**The request**
Arrange the material from the line that contains "At what coordinates" through the line that contains "[x=79, y=241]" as a JSON list of strings, one string per line, skipping blank lines and leaving out the pictures.

··· Records to process ···

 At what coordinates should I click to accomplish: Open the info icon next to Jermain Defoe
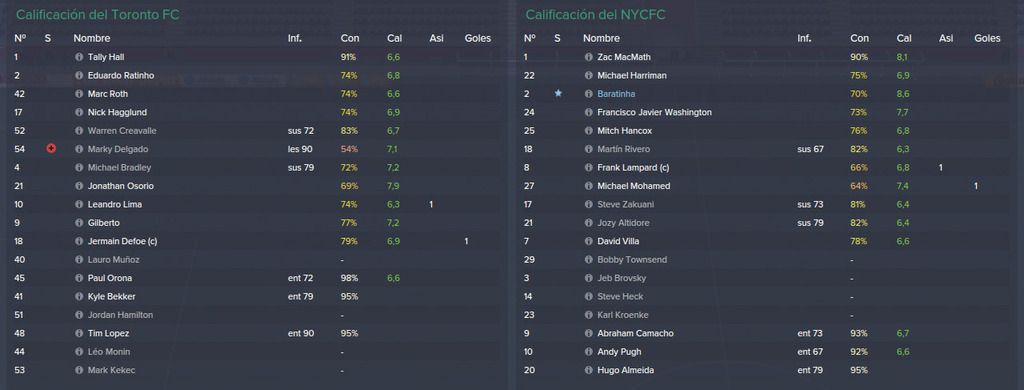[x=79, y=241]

···
··· Records to process ···

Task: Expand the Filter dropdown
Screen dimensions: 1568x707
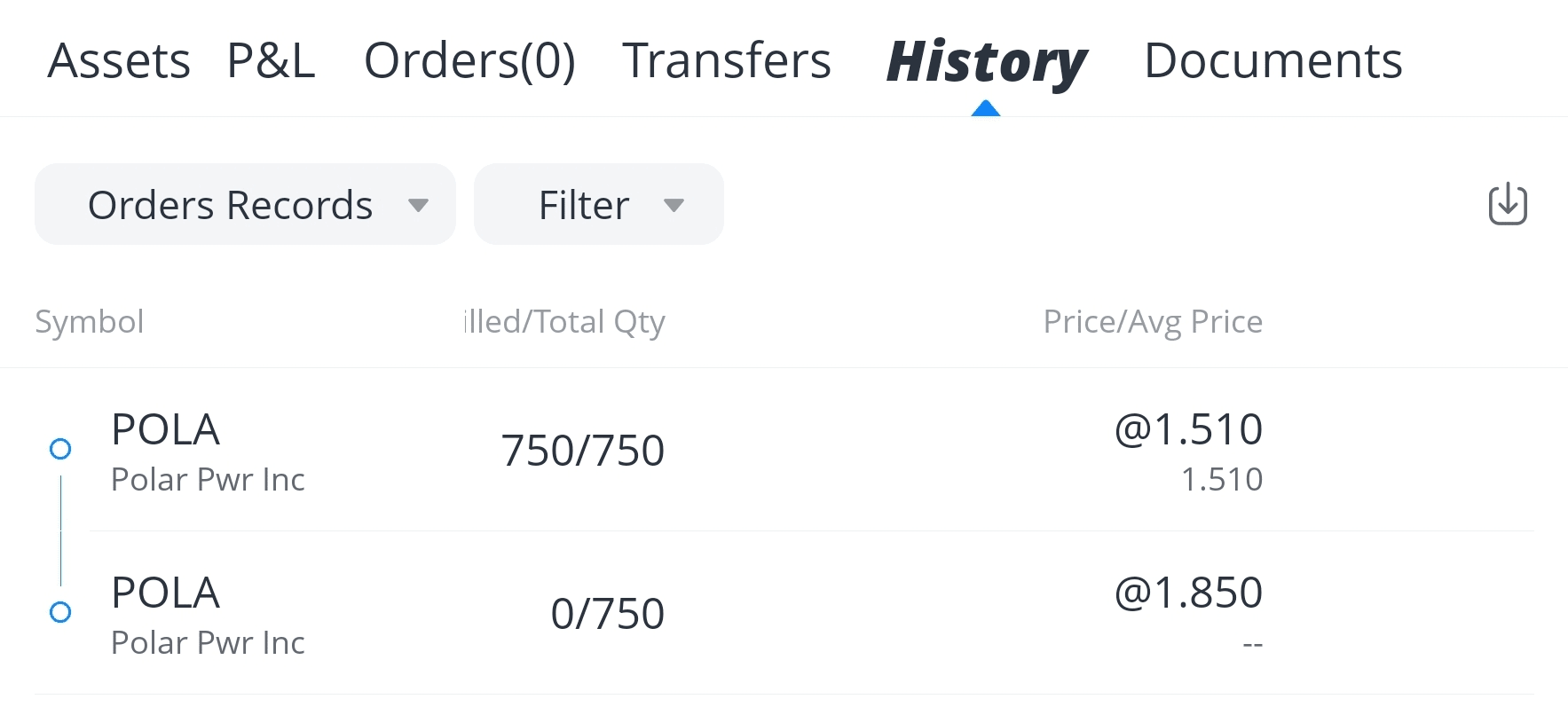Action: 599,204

···

**Output of the exercise**
[
  " At what coordinates should I click to accomplish: Open the info icon next to Jermain Defoe",
  "[x=79, y=241]"
]